Livros maltratados

Não gosto de efemérides, mas fascinam-me as casualidades. E foi assim que, à meia-noite de sexta-feira, quando já era quase dia 15 de Novembro, um livro caiu da estante, aberto na página 14, onde se lia a mesma data do dia que estava a começar, mas do ano 1968, “Año del Guerrillero Heróico” (Ano do Guerrilheiro Heróico).

O dado temporal encerrava a declaração da União de Escritores e Artistas de Cuba, que afirmava contrários à ideologia da Revolução os livros que nesse ano tinham ganho o prémio no concurso literário da UNEAC: a peça de teatro Los siete contra Tebas (Os sete contra Tebas) de Antón Arrufat e o conjunto de poemas Fuera del Juego (Fora de Jogo), de Heberto Padilla.
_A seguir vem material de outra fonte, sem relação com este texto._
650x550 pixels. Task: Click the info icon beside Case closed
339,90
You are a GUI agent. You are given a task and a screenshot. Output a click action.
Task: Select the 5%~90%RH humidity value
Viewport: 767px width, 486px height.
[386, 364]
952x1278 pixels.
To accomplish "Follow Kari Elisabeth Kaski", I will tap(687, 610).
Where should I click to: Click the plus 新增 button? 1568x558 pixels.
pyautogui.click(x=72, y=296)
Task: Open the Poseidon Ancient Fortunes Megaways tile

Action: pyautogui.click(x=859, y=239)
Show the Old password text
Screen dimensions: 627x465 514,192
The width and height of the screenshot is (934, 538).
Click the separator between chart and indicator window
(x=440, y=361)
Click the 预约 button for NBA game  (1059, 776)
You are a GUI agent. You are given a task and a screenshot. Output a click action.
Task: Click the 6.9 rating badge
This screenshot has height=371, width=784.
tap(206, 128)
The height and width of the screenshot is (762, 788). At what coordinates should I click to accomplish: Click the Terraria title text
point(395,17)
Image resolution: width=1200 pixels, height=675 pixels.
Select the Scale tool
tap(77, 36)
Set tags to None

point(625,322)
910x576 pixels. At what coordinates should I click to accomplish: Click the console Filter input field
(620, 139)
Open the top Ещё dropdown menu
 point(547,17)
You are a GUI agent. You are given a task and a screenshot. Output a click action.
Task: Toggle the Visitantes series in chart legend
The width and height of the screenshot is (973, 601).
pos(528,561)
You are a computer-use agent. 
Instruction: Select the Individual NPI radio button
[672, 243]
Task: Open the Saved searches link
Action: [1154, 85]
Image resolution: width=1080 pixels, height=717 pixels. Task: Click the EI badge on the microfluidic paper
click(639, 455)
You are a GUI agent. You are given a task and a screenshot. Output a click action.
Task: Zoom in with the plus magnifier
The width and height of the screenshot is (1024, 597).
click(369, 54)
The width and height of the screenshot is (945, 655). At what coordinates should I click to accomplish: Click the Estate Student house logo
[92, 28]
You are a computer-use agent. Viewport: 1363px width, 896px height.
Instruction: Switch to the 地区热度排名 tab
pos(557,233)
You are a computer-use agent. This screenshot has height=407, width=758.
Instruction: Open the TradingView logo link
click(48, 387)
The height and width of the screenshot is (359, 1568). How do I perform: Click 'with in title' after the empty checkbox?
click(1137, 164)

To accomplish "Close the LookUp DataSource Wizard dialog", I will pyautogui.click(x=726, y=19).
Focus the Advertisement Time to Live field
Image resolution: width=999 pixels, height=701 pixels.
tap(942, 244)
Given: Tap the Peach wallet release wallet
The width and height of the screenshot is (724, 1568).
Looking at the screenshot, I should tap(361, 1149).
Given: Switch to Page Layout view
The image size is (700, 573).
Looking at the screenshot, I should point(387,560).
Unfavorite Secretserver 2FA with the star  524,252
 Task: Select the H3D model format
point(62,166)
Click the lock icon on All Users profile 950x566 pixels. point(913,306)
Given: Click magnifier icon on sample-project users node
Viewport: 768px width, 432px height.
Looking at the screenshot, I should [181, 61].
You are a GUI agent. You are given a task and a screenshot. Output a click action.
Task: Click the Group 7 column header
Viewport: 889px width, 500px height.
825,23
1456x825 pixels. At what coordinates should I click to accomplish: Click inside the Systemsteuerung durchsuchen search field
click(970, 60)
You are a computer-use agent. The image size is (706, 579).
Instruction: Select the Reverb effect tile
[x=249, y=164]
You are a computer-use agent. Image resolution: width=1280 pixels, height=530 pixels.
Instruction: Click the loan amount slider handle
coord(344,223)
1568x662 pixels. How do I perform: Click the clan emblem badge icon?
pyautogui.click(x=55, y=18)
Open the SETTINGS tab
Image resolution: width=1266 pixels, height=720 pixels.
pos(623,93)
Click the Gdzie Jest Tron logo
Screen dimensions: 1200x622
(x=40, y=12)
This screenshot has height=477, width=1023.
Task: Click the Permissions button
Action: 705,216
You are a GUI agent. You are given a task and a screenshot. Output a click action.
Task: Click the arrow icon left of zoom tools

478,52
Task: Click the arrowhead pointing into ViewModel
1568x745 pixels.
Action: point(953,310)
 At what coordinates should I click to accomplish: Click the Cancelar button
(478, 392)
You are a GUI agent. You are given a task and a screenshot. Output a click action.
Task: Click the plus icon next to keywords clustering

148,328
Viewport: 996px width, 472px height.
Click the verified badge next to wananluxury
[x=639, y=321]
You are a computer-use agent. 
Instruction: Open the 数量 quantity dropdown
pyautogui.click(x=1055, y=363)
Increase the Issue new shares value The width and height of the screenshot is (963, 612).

Naquela altura, eu estava a estudar jornalismo na Universidade de Havana e ainda tenho frescas as memórias das discussões. A história já é mais que conhecida e este não é o espaço para recriá-la. Só queria partilhar com os leitores a impressão que me causou ver o desengonçado volume de Fuera del Juego a cair, quase sobre os meus pés, para me recordar que devo dizer a verdade, pelo menos a minha verdade, mesmo que me rasguem a página querida ou me mandem pedras à porta.